A curcumin-borneol prodrug delays rheumatoid arthritis progression by inhibiting the activation of the MAPK/AP-1-MMP9 inflammatory axis

Rheumatoid arthritis (RA) therapy demands agents that are both effective and safe, yet many natural products with promising bioactivity, such as curcumin, face major translational challenges due to poor solubility and bioavailability. To overcome these limitations, we designed and synthesized a series of dual-functional curcumin-borneol prodrugs via a succinate ester linkage, including the parent ester (CBS), its water-soluble sodium salt (CBS-Na), and a disubstituted analog (DCBS), to enhance delivery and synergize therapeutic action.
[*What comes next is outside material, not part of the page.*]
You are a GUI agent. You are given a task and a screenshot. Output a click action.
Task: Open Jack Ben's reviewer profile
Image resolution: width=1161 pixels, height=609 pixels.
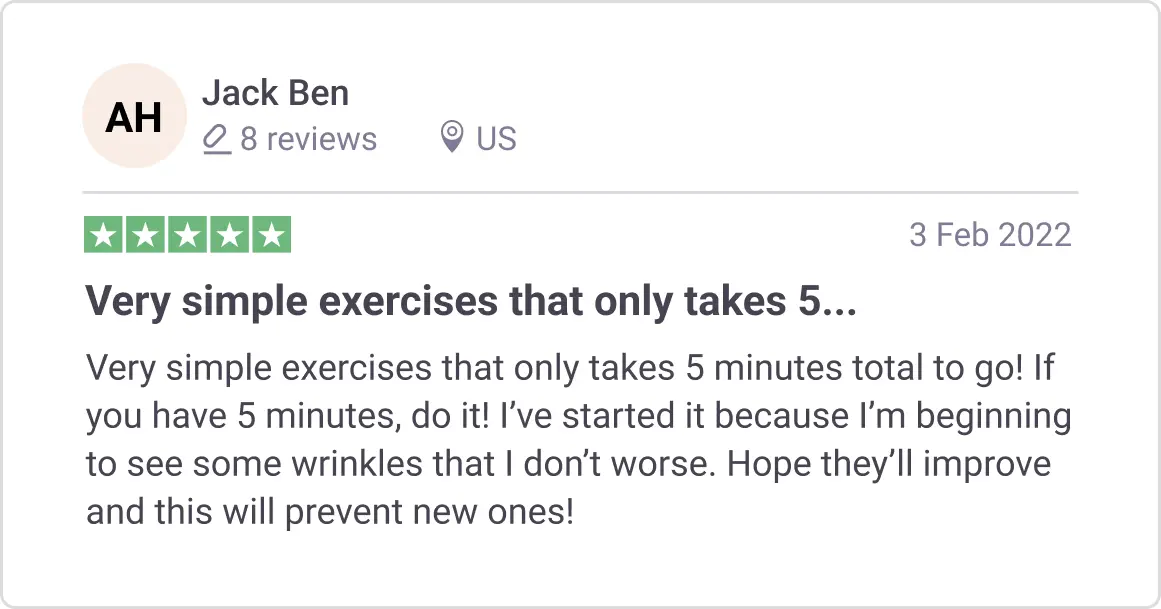point(275,94)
These derivatives markedly improved cellular uptake and nuclear localization, potently scavenged reactive oxygen species, and effectively suppressed the MAPK/AP-1 signaling axis by inhibiting ERK and p38 phosphorylation and c-Fos expression, leading to downregulation of matrix metalloproteinase MMP9 and pro-inflammatory cytokines (TNF-α, IL-6, IL-1β). In a collagen-induced arthritis rat model, the derivatives demonstrated superior efficacy over native curcumin in alleviating joint inflammation and destruction, while exhibiting an excellent safety profile, thus representing a novel and promising therapeutic strategy for RA.